Careful handling involves the exercise of thoughtfulness in the manipulation of the fruit from tree to car in order to preserve the skin of the fruit in an unbroken sound condition. It necessitates the most careful supervision of labor. It means simple and the minimum amount of machinery for washing, drying, sizing or grading, and constant attention to keep it clean and in perfect order. The whole handling problem is an economic one related to systems of both hiring and supervising labor. In citrous states cooperative associations have found it necessary to take over the field handling as well as the packing-house handling to insure uniformity of careful work. Where each grower does his own picking, the bad handling of one nullifies, to a large extent, the good work of the other, especially if the fruit from the different growers is pooled and shipped in the same cars. The success of this method of cooperative handling depends largely on having the right kind of manager and foreman, men who not only know what careful handling is and means, but who can secure such work from every man in the organization having anything to do with the physical handling of the fruit. The system of paying later is largely responsible for carelessness in handling and decay in transit. Too much emphasis cannot be laid on quality as the tendency is at present decidedly in the direction of attaching too much importance to quantity. Quantity at the expense of quality is poor economy in the handling of any perishable fruit crop.

There is considerable question and argument as regards the best picking-receptacle, particularly as to whether picking-sacks or -bags are preferable to pails or baskets or other similar containers.

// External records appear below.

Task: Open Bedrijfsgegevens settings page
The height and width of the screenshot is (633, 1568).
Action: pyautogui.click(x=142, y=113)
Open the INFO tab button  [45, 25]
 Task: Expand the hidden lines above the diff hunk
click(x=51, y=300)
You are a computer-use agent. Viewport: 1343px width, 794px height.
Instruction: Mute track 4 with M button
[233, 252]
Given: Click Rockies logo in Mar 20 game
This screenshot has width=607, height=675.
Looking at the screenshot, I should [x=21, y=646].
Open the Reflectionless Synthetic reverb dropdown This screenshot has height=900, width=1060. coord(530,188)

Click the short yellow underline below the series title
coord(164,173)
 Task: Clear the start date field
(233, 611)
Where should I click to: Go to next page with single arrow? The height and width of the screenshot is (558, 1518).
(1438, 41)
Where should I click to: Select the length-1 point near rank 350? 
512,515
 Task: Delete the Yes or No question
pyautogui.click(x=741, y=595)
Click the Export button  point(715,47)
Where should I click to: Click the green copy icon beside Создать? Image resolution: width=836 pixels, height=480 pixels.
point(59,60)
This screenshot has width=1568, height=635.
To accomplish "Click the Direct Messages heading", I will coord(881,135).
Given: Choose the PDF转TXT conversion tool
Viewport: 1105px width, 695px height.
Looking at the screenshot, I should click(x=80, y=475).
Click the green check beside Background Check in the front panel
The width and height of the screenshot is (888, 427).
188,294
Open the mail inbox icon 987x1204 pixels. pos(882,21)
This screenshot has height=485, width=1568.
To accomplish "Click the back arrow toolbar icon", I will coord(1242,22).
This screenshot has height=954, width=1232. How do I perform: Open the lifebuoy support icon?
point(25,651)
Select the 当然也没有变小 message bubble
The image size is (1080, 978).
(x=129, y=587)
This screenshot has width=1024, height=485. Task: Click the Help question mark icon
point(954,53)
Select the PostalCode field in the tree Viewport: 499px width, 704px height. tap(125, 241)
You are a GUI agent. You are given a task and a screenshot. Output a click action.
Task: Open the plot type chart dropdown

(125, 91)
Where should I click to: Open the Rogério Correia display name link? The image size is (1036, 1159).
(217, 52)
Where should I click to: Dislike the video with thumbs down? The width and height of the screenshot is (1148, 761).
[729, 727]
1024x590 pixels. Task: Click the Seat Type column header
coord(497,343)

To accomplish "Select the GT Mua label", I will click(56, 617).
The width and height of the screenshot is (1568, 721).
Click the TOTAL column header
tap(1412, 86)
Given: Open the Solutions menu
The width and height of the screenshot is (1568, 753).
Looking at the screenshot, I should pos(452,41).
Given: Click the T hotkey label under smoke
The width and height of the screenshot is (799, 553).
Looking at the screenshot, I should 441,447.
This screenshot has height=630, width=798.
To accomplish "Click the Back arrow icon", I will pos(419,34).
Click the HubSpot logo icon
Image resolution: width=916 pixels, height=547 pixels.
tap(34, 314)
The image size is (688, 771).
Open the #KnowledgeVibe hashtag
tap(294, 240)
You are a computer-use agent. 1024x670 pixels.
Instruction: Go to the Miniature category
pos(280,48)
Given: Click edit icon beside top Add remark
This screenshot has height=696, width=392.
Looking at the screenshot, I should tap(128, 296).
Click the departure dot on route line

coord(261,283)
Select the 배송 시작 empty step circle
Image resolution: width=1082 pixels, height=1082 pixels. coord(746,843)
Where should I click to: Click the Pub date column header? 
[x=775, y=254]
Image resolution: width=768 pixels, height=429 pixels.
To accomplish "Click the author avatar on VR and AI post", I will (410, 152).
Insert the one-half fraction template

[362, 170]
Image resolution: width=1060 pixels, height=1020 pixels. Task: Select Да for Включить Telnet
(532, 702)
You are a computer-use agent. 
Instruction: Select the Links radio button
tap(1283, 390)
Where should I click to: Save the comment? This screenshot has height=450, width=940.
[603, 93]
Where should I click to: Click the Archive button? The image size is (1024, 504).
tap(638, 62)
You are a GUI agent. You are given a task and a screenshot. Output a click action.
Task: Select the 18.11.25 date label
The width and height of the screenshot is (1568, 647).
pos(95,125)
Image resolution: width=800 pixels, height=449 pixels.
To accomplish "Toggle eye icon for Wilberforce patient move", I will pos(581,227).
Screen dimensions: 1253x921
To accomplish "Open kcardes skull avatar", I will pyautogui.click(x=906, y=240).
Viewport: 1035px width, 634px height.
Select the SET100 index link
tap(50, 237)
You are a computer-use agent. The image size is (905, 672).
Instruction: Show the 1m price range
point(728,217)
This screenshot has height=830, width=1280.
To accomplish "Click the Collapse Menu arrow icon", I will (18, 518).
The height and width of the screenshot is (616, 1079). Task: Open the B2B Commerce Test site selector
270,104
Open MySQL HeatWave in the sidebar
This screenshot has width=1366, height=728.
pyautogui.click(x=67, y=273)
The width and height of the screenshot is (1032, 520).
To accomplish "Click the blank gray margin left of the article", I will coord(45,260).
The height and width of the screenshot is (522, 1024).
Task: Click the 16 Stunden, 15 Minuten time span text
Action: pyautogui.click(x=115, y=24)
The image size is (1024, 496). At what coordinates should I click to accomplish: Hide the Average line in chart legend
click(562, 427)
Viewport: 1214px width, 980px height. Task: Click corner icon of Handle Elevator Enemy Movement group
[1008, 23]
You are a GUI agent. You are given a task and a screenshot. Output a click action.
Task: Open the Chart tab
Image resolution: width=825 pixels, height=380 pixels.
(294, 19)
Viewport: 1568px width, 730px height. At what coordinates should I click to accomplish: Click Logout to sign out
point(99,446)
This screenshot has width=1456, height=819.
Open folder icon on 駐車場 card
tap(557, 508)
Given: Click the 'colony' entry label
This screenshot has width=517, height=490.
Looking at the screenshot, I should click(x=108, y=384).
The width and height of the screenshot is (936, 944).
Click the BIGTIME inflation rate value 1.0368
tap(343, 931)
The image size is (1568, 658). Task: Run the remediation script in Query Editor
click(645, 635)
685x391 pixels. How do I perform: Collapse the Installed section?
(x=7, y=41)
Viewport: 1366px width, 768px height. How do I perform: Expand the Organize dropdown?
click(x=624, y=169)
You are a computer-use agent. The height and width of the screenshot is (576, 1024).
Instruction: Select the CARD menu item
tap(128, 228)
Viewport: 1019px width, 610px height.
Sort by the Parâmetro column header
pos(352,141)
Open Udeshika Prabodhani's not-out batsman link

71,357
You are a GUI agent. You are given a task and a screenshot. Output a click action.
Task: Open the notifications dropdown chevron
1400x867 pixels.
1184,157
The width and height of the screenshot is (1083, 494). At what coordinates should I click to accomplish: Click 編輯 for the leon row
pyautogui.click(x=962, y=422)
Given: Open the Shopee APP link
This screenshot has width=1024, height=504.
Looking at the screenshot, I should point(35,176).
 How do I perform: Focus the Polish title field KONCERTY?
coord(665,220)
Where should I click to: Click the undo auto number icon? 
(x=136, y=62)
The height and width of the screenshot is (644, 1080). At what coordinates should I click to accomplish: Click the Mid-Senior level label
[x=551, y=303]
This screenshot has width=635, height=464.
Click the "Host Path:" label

For citrous fruits, and other hard thick-skinned deciduous fruits, canvas picking-bags are usually preferable. Peaches and other thin-skinned fruits, that are very liable to injury by the rubbing of one fruit against another, ought to be picked in receptacles with rigid sides. In such receptacles the fruits will not be subjected to more or less rubbing against one another as they would be in a picking-bag where every fruit necessarily moves somewhat with the movement of the picker.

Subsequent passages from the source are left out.